■ **Dataset**:
=-=-=-=-=

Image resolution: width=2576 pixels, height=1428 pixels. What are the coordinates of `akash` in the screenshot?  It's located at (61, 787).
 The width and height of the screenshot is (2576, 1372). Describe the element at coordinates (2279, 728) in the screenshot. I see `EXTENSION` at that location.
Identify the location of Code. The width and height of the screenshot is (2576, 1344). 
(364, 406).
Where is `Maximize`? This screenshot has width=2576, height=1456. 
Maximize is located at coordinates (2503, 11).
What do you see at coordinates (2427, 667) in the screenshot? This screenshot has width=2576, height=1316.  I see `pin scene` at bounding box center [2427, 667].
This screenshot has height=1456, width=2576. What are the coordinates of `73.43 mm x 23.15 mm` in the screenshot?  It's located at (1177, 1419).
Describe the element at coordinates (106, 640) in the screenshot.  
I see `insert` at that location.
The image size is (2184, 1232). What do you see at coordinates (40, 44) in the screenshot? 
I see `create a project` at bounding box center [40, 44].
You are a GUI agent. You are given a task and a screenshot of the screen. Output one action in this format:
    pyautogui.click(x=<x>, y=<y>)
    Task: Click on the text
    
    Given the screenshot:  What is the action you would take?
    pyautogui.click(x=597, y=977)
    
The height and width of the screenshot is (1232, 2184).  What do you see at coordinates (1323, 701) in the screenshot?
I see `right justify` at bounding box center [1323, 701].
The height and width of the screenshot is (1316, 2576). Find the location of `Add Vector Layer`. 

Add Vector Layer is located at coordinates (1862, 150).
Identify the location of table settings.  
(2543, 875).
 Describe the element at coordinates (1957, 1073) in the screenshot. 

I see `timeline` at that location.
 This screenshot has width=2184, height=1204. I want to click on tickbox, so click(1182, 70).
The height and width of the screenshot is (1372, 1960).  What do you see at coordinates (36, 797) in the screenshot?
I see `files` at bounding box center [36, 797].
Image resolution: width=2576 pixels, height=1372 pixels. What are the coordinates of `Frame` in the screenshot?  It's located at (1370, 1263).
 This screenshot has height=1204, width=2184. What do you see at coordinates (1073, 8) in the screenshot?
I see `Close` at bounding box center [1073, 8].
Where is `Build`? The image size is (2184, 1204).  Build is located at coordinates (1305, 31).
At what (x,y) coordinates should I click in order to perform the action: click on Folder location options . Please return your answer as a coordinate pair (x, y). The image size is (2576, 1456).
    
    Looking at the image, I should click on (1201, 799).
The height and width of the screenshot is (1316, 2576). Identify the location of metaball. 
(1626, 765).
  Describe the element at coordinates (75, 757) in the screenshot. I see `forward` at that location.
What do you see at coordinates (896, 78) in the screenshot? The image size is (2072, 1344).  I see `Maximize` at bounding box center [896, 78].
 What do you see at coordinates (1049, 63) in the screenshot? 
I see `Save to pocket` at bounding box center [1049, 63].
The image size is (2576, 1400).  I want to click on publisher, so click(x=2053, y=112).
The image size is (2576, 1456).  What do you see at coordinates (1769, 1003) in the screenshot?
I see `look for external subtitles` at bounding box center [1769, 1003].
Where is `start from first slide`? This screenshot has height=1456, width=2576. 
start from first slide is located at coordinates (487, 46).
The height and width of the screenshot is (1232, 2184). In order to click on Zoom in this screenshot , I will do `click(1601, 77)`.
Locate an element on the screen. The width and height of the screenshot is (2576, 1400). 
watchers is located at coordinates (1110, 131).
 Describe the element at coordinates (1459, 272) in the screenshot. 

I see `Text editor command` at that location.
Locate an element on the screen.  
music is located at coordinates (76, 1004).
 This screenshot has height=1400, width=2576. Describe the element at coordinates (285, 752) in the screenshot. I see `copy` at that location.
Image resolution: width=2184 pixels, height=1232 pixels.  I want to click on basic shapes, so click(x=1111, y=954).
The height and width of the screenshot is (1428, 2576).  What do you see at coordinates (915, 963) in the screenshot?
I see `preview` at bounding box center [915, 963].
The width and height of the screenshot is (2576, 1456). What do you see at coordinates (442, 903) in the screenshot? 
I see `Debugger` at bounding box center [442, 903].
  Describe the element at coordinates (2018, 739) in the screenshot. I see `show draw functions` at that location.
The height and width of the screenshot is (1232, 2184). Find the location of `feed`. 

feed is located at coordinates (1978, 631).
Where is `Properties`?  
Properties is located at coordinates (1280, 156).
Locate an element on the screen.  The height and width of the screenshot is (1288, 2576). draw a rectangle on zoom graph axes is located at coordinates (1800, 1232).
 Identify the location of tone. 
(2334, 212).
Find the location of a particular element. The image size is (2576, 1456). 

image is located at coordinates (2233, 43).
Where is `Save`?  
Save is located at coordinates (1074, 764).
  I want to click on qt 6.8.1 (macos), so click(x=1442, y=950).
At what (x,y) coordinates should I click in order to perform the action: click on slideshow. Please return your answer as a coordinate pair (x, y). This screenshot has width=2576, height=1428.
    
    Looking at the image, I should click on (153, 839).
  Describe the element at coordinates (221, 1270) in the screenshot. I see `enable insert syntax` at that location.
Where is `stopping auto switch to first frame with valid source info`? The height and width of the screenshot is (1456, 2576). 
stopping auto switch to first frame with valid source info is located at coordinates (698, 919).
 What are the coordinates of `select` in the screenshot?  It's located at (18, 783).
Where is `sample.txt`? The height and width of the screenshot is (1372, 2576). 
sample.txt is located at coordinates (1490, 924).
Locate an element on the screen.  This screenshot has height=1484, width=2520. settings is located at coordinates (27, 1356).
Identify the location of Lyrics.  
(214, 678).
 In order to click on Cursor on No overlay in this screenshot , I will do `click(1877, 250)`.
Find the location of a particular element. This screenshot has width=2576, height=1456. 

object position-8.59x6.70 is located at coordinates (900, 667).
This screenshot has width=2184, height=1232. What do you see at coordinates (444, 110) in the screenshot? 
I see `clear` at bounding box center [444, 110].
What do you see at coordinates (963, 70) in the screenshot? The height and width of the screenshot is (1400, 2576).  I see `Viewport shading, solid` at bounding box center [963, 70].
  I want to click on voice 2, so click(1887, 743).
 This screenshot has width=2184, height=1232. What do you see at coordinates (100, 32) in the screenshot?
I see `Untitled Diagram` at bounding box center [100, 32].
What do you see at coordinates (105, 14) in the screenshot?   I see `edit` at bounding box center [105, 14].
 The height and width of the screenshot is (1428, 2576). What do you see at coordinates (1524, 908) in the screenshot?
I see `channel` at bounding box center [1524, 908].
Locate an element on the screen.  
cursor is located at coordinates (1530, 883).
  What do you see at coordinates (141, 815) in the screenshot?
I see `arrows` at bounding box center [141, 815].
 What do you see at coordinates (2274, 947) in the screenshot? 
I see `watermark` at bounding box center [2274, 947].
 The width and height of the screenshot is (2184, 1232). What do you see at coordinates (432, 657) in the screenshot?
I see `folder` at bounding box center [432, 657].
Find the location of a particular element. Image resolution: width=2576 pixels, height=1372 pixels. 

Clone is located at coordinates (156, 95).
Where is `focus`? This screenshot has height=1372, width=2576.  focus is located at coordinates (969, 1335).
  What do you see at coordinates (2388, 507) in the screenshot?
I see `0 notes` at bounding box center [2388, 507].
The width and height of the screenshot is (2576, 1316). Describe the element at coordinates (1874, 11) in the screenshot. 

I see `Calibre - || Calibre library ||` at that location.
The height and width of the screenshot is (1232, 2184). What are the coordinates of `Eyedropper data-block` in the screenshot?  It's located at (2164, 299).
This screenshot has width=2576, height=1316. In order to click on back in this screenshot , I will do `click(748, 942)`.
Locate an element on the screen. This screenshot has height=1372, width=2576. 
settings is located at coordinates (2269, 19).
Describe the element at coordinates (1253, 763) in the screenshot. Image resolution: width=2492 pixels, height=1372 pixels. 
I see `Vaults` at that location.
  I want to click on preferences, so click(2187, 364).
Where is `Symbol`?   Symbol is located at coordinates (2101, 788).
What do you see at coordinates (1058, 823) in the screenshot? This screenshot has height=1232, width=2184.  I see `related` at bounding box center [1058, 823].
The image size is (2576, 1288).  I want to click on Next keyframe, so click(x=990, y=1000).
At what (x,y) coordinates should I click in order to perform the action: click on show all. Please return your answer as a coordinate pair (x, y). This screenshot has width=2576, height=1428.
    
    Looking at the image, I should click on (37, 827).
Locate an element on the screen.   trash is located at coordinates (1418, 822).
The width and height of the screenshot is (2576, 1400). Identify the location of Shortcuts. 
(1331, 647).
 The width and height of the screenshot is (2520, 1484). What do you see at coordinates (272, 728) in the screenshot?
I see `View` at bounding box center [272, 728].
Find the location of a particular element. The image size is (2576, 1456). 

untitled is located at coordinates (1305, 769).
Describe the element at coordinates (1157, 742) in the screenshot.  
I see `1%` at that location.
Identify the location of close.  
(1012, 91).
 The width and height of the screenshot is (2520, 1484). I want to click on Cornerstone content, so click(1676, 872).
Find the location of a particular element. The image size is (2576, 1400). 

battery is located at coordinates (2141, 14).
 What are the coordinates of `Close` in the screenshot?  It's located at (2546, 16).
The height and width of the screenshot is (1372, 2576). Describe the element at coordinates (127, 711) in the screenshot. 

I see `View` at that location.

=-=-=-=-=

■ **Aim of the exercise**:
Can you copy out the rows between the line holding "What do you see at coordinates (963, 70)" and the line holding "center [100, 32].", inclusive, reproducing each one character for character?

■ **The completed task**:
What do you see at coordinates (963, 70) in the screenshot? The height and width of the screenshot is (1400, 2576).  I see `Viewport shading, solid` at bounding box center [963, 70].
  I want to click on voice 2, so click(1887, 743).
 This screenshot has width=2184, height=1232. What do you see at coordinates (100, 32) in the screenshot?
I see `Untitled Diagram` at bounding box center [100, 32].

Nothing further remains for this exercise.